Greece: The Achilles' Heel of the EU

Badr Berrada 11/05/2017

Greece is on track to reach a deal with creditors © BBN

Exiting the euro currency and the European Union would involve a legal minefield that no country has yet ventured to cross it. There are also no provisions for departure, voluntary or forced, from the eurozone.  To prevent a disaster, the European Commission (EC), the European Central Bank (ECB) and International Monetary Fund (IMF) – known as the Troika – issued the first of two (potential third in the upcoming days) international bailouts for Greece. Since the country's debt crisis began in 2010, most international banks and foreign investors have sold their Greek bonds and other holdings, so they are no longer vulnerable to what happens in the country.

In the meantime, Portugal, Ireland and Spain, have taken steps to overhaul their economies and are now less affected to market contagion than they were a few years ago. According to Reuters (2015), Greece owes to its official lenders 242.8 billion euros. The country and its European creditors reached an agreement in Brussels last week, aiming to resolve the country's debt crisis by keeping it in the Eurozone, but this will require further budgetary belt-tightening. The IMF has threatened to withdraw support for Greece’s bailout unless European leaders agree to substantial debt relief.

Following Alexis Tsipras’ defeat on the 13th July 2015, a major overhaul was brought inside the country after jeopardising its relation with the EU members. Greece creditors have shattered the Eurozone’s “United in Diversity” motto, established since 2000, as the transition between monetary and political union has been wiped out. 

Indeed, the bailouts came with conditions. Lenders imposed harsh austerity terms, requiring deep budget cuts and steep tax increases. They also required Greece to restructure its economy by streamlining the government– making more effective decisions–, ending tax evasion and making Greece an easier place to do business, since it takes 13 days to run a brand new company.

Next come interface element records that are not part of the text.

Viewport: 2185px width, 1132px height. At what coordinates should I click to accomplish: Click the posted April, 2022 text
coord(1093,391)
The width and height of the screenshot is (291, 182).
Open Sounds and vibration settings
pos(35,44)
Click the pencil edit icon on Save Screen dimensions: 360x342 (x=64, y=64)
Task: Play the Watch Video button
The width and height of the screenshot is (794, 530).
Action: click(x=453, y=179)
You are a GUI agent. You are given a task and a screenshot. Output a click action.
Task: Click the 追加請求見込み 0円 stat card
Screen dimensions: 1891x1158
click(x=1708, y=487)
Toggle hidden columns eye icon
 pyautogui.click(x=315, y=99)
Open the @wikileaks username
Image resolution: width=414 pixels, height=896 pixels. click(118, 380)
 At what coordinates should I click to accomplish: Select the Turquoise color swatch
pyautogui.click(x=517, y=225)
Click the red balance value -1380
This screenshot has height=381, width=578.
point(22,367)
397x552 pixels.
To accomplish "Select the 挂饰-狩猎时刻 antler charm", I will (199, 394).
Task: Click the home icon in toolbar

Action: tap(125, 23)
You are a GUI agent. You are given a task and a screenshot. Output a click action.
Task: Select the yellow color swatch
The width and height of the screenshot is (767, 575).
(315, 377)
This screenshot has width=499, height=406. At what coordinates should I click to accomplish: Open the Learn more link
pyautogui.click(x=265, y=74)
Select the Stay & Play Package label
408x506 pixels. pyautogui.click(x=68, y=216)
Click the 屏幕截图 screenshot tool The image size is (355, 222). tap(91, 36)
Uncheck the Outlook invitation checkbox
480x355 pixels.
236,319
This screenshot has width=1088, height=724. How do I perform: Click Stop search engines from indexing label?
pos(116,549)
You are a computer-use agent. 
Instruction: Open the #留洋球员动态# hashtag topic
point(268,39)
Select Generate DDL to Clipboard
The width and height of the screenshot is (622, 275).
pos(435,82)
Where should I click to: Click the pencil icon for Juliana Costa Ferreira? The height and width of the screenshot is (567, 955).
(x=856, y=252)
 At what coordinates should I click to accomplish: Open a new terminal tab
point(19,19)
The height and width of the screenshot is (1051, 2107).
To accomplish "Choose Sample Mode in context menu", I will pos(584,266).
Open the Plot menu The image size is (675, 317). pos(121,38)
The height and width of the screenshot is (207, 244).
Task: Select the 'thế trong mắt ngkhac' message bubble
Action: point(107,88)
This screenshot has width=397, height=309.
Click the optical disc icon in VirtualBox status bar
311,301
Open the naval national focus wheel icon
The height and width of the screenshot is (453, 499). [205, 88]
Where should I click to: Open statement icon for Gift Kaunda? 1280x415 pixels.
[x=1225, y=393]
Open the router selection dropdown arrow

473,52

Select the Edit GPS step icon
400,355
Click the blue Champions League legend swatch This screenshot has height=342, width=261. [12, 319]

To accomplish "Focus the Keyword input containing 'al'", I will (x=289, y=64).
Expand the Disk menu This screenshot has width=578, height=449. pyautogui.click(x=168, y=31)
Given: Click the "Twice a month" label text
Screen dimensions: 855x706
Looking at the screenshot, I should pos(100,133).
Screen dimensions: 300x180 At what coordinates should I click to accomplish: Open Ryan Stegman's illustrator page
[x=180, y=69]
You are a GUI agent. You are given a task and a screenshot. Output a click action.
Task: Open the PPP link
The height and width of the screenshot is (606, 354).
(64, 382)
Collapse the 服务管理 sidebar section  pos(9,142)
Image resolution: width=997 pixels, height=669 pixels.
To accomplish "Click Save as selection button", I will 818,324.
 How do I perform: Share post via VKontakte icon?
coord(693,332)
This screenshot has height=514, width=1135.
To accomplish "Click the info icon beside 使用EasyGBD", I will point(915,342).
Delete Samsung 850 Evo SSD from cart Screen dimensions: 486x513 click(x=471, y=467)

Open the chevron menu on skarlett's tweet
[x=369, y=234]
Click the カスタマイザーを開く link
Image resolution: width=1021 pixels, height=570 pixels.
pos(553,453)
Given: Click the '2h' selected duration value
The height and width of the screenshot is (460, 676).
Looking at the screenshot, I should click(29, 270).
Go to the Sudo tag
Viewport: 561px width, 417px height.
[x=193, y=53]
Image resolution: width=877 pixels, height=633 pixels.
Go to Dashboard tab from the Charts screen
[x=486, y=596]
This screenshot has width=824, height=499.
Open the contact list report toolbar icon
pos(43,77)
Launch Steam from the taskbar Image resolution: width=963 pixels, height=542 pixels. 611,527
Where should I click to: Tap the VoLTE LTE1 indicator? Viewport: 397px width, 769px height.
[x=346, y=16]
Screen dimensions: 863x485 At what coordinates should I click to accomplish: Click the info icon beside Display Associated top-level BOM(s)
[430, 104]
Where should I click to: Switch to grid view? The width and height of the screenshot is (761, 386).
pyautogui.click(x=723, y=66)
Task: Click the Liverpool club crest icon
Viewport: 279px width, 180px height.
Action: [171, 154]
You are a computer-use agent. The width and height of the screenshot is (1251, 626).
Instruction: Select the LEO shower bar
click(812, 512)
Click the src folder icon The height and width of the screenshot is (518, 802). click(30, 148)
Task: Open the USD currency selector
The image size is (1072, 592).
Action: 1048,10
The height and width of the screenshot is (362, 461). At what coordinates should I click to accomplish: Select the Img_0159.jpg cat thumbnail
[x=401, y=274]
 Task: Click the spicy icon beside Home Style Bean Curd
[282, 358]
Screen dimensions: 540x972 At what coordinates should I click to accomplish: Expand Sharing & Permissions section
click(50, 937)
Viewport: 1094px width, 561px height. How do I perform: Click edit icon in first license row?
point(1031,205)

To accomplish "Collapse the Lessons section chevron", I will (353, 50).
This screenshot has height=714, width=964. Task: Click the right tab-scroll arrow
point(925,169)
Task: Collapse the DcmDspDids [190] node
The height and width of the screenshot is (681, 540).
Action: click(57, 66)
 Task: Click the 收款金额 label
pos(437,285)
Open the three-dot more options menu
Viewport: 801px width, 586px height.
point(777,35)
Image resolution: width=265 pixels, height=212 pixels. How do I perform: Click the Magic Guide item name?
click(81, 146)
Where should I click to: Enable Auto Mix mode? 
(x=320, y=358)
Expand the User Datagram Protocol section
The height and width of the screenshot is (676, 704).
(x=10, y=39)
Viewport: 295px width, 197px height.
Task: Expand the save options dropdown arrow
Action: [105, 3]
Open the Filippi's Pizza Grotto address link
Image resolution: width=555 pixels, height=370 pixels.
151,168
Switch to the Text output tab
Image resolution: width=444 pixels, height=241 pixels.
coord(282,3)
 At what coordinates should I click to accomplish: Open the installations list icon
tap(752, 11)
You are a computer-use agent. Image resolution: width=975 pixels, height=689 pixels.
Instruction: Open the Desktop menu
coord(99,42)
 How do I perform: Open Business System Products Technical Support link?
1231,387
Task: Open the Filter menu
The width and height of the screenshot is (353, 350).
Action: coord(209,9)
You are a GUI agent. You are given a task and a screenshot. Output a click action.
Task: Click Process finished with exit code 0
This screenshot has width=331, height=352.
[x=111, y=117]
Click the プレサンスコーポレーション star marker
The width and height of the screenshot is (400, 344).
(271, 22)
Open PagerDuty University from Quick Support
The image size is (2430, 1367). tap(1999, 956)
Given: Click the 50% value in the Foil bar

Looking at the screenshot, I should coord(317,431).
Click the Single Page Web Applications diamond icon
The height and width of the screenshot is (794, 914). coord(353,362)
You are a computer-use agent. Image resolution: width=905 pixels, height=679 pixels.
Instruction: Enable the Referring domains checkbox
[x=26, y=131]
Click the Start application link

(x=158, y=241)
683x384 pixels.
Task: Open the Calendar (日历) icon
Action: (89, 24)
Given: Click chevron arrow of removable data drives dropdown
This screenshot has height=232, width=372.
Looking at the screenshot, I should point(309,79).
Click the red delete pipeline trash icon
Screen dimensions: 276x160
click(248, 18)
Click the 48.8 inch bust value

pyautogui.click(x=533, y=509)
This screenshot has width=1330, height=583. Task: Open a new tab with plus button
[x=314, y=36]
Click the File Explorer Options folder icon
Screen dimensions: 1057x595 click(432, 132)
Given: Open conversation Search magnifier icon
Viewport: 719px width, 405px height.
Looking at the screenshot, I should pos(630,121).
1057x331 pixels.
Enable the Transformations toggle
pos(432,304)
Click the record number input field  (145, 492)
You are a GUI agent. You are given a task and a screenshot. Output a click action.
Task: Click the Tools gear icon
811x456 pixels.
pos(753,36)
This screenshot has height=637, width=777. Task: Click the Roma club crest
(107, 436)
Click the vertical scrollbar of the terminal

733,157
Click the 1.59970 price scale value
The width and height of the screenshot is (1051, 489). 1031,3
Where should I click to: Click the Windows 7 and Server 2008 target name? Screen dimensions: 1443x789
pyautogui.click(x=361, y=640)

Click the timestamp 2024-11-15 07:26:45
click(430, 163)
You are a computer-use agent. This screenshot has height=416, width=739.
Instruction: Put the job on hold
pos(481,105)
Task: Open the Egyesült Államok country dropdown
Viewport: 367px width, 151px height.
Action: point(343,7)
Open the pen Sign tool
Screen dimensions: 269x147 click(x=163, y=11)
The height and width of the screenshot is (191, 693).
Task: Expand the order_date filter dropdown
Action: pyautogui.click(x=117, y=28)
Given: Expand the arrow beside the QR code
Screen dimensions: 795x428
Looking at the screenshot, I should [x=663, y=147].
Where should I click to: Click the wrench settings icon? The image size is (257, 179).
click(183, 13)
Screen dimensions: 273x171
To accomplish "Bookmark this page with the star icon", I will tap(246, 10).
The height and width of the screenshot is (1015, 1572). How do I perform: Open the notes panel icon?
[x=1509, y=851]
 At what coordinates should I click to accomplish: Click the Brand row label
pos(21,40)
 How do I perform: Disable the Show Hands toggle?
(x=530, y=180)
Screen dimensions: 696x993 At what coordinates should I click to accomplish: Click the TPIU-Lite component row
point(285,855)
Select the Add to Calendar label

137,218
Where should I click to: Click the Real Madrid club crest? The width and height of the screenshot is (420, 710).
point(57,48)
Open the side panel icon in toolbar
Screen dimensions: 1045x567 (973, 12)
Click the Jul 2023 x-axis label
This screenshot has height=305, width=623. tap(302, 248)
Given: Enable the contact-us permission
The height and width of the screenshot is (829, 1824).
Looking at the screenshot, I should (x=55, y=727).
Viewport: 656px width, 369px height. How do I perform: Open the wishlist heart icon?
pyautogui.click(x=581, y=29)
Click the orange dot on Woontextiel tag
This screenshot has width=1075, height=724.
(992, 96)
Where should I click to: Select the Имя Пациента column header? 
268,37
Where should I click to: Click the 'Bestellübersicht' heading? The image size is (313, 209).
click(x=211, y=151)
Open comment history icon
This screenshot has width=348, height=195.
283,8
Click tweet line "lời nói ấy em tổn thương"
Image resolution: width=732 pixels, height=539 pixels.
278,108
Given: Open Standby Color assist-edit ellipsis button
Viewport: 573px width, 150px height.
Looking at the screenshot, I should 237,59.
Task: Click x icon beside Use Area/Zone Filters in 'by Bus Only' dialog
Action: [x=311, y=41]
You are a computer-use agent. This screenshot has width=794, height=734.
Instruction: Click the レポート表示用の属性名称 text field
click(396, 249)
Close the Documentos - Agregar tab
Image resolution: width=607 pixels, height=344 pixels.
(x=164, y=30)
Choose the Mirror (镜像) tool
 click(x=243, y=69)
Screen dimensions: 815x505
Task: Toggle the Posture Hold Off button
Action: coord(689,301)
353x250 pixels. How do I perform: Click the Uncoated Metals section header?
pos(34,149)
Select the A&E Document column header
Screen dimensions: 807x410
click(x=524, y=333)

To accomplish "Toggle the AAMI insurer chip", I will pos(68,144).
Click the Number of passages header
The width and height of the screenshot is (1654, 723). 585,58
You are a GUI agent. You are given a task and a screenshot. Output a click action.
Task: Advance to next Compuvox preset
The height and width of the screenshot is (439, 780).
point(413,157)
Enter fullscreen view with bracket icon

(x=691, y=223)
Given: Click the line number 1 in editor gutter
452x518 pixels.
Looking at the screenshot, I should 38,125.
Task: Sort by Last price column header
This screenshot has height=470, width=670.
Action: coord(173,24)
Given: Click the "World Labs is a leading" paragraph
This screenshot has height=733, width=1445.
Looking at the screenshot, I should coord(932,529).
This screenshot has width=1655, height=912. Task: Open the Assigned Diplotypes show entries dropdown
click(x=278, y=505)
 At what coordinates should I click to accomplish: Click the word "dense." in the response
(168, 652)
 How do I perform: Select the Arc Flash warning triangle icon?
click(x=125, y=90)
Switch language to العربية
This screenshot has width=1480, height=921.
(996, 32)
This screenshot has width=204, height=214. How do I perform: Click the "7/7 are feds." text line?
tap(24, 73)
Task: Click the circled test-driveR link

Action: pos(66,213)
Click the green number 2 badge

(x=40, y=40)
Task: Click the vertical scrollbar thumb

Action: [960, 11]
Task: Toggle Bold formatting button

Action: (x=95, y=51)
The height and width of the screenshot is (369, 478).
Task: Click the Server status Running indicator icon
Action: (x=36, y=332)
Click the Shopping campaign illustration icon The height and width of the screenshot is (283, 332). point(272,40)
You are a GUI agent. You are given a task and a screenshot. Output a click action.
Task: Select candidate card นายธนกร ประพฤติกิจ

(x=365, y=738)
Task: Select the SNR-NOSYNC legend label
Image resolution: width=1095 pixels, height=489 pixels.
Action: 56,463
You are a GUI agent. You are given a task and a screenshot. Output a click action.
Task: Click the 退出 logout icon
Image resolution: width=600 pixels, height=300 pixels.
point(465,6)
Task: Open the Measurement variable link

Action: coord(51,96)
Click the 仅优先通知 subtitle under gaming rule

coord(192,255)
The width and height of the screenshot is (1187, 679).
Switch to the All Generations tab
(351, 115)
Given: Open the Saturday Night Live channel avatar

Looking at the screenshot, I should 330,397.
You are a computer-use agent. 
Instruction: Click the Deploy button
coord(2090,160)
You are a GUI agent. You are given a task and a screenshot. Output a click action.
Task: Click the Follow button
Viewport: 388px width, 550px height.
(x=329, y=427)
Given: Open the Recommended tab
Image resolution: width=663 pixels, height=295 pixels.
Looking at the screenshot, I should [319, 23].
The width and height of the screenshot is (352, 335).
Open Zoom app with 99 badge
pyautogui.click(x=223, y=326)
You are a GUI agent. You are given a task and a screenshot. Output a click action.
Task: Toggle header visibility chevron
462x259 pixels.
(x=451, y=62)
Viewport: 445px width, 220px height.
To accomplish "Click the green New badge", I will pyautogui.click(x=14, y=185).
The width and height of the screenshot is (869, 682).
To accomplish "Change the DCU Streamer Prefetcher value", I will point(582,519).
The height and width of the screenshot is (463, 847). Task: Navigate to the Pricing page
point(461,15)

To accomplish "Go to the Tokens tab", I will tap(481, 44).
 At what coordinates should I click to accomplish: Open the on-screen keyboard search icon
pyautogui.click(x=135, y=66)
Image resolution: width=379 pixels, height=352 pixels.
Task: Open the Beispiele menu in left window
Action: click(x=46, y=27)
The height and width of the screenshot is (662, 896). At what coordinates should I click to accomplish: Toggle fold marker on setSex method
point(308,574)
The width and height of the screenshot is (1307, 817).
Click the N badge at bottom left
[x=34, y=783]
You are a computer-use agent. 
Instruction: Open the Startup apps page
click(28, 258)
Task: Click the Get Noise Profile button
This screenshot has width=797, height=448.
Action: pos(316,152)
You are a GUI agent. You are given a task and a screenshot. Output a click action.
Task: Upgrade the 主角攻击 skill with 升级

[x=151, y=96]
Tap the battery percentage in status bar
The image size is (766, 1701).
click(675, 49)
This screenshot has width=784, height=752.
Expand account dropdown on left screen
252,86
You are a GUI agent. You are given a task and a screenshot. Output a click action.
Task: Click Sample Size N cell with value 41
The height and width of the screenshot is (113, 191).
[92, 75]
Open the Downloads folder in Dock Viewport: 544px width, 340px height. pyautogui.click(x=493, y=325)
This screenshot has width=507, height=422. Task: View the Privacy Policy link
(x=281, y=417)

The money was supposed to buy Greece time to stabilize its finances and annihilate market fears that the EU itself could break up. While it has helped, Greece’s economic problems haven’t gone away. The economy has shrunk by a quarter in five years, and unemployment is above 27 percent. There are no magic wands. Time may heal wounds, but certainly does not extinguish fires. Without debt restructuring and financial regulation, a potential Greece collapse is just around the corner and will crush the uneven EU economic recovery.

Greece gave birth to democracy to the rest of the world and are now playing with time. They helped out Germany in 1953, but yesterday is the past. Time changes everything but will never change the country's historical greatness.

The land of Zeus will certainly bounce back.